PASSAGE SHOWN START

Posted: 08/24/11 05:01 PM ET

According to a recent survey, almost half of business owners believe that one of their employees should be fired "right now." I hate firing people and I know I am not alone, which is why nearly 50 percent of business owners believe that someone needs to go. If they didn't hate firing so much, those employees would be gone by now. It is the hardest and most emotionally-laden task that an entrepreneur does.

I'm sure you have heard all the buzz phrases around firing like "fire quickly" and "a bad employee is like a cancer." But at the same time, we are entrepreneurs, not HR professionals like George Clooney in Up in the Air. Our employees often are like family. All of that said, not firing someone, or even waiting too long, has drastic consequences and in some cases can even jeopardize the livelihood of all of the other employees. In light of this, here are five pieces of practical advice for finally firing those employees who should go:

  1. Be ruthless when someone needs to go. Anyone who has fired someone will likely say that they should have done it sooner. Keeping those employees on as long as they did probably harmed the company by way of morale, culture, and productivity. In many cases, delaying the inevitable wasn't doing the terminated employee any good either.

PASSAGE SHOWN END
EXTRACTED RECORDS START

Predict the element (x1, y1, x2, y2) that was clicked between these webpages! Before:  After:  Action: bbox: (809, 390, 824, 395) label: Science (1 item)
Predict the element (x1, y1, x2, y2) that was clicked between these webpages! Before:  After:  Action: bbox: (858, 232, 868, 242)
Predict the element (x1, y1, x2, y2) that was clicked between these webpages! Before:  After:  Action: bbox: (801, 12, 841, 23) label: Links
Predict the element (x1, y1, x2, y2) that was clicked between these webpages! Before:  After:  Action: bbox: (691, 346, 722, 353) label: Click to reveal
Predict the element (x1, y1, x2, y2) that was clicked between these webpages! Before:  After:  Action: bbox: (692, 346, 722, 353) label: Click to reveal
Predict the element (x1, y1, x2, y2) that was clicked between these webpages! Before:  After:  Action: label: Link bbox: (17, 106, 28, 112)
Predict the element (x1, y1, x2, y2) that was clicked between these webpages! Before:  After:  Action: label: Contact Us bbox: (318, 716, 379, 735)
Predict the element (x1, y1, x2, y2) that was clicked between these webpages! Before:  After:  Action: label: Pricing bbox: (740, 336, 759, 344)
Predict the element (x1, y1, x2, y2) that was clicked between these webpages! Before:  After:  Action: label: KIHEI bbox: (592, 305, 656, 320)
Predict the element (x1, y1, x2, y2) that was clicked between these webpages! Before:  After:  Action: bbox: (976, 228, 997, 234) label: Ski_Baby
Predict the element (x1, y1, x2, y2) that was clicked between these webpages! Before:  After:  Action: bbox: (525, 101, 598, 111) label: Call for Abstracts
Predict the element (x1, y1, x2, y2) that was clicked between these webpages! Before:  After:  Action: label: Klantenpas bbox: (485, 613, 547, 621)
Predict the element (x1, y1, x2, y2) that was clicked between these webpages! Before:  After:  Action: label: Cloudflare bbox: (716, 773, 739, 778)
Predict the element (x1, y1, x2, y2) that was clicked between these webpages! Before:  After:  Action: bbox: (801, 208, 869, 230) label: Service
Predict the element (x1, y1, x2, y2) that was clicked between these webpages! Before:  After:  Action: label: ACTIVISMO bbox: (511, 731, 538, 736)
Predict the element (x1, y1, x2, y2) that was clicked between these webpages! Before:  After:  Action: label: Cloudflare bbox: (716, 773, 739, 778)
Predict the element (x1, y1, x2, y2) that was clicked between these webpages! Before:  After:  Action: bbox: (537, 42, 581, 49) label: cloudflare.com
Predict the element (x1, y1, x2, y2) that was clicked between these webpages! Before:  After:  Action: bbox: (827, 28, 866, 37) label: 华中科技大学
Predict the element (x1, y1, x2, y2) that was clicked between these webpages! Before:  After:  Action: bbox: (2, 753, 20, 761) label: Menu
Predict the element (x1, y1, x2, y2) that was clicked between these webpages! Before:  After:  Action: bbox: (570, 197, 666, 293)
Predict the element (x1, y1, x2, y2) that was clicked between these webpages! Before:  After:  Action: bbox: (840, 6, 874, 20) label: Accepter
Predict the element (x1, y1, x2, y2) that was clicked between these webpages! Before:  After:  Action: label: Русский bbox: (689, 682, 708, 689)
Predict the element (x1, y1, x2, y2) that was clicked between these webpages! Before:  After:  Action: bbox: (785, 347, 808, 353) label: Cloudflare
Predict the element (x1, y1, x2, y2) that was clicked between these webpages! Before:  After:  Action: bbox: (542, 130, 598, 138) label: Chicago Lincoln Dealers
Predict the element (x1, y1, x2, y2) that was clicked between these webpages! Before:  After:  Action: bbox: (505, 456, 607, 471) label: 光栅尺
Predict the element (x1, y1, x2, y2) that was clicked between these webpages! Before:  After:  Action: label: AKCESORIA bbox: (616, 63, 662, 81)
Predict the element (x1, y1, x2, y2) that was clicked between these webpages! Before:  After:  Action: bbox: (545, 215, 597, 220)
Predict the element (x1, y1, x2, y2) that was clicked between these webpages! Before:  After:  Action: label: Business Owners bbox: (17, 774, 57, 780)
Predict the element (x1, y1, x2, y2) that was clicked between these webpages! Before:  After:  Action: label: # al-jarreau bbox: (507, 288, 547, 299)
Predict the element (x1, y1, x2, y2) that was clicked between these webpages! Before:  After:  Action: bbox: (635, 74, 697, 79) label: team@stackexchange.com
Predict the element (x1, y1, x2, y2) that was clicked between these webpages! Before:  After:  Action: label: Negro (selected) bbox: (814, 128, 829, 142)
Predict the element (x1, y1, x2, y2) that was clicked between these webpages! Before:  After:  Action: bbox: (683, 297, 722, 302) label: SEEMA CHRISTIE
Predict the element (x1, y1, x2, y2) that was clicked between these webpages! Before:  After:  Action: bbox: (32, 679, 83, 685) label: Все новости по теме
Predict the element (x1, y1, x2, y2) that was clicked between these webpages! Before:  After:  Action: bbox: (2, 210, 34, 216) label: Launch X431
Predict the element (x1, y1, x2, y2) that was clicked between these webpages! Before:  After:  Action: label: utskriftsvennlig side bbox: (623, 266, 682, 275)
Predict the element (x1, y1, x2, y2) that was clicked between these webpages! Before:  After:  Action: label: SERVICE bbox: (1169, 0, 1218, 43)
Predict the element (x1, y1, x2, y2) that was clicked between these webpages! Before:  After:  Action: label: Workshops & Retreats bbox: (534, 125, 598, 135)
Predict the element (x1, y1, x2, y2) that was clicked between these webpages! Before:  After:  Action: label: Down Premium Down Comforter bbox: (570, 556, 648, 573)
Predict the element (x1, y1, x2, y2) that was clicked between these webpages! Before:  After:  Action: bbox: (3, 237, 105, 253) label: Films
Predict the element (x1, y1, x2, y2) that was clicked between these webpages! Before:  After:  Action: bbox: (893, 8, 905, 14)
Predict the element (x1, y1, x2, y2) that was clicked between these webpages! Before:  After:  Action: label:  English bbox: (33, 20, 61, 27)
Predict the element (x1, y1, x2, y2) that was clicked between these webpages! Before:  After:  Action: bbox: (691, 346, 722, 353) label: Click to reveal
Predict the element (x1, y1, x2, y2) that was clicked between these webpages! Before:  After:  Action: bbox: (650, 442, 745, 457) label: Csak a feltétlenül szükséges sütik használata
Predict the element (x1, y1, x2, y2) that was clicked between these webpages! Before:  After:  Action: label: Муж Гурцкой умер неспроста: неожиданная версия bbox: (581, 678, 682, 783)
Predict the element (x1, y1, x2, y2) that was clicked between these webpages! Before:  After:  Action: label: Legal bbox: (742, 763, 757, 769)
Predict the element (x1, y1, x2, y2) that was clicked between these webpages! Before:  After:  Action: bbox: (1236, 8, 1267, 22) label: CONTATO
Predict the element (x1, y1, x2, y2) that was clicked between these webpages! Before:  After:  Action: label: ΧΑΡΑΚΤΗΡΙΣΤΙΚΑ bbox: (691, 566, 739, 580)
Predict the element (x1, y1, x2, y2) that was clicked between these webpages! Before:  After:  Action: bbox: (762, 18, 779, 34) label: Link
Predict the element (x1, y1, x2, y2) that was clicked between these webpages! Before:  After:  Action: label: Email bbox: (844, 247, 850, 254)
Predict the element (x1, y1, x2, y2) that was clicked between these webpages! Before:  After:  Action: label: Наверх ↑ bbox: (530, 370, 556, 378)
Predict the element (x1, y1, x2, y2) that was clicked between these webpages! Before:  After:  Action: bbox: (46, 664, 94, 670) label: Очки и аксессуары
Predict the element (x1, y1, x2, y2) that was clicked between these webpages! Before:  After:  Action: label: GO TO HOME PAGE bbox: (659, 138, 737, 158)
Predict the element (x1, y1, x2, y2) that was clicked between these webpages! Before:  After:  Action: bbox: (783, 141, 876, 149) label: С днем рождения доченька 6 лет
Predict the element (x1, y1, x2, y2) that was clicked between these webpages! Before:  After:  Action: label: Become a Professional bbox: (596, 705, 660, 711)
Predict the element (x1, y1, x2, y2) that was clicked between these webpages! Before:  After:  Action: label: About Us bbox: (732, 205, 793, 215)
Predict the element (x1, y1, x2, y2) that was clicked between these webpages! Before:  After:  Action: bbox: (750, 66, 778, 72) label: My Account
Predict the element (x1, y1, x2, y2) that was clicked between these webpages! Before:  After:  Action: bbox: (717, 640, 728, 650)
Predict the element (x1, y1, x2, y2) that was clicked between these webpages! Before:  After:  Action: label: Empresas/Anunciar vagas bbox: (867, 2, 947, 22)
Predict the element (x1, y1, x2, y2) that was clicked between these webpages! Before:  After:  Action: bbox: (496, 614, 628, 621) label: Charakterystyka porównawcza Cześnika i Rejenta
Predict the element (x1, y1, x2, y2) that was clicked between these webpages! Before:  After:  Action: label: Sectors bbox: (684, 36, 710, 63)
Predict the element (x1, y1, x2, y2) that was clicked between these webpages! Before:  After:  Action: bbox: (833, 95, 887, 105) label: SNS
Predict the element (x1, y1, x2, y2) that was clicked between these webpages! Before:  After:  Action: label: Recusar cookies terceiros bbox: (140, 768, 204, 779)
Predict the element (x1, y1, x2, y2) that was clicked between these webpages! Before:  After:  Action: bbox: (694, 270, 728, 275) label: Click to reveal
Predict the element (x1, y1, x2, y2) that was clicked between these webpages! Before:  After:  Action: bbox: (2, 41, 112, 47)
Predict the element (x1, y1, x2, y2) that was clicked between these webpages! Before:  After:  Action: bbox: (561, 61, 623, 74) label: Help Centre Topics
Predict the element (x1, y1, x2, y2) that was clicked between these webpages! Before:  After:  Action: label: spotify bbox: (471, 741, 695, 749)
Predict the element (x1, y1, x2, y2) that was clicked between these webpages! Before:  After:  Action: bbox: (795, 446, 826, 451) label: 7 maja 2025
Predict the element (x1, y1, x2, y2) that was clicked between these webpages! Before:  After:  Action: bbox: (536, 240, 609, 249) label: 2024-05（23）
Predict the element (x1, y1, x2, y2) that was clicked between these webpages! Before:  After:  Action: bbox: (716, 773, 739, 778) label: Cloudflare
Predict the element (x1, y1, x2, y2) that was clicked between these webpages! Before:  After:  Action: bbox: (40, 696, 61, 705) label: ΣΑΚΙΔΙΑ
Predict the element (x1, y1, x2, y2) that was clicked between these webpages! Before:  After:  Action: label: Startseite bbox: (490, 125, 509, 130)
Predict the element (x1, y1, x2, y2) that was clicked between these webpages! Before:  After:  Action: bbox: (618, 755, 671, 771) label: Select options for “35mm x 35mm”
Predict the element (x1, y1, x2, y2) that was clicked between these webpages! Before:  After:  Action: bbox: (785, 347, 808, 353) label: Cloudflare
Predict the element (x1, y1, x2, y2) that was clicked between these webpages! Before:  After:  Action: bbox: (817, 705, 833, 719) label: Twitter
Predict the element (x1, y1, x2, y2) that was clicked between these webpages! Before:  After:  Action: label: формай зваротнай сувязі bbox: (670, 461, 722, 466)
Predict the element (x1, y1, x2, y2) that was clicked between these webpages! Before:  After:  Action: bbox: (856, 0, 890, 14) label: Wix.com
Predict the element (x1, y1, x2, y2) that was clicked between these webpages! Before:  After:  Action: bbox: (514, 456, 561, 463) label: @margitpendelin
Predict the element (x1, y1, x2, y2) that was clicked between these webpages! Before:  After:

EXTRACTED RECORDS END

## REQUIREMENT A
Retype the part of the article on firing from "According to a" to "an entrepreneur does.".
## REQUIREMENT B
Answer these questions from the article on firing, one answer a line:
(i) What share of business owners believe one of their employees should be fired "right now"?
(ii) Which actor and film does the article give as an example of an HR professional?
(iii) What three things does the article say keeping such employees on probably harmed?
## REQUIREMENT C
Say whether each statement agrees with the article on firing, answering yes or no and quoting the words that decide it:
(i) The writer calls firing the hardest task an entrepreneur does.
(ii) The article offers three pieces of advice on firing.
(iii) The writer says delaying a firing usually helps the terminated employee.

## ANSWER A
According to a recent survey, almost half of business owners believe that one of their employees should be fired "right now." I hate firing people and I know I am not alone, which is why nearly 50 percent of business owners believe that someone needs to go. If they didn't hate firing so much, those employees would be gone by now. It is the hardest and most emotionally-laden task that an entrepreneur does.

## ANSWER B
(i) Almost half, nearly 50 percent.
(ii) George Clooney in Up in the Air.
(iii) Morale, culture, and productivity.

## ANSWER C
(i) Yes: "It is the hardest and most emotionally-laden task that an entrepreneur does."
(ii) No: "here are five pieces of practical advice for finally firing those employees who should go"
(iii) No: "In many cases, delaying the inevitable wasn't doing the terminated employee any good either."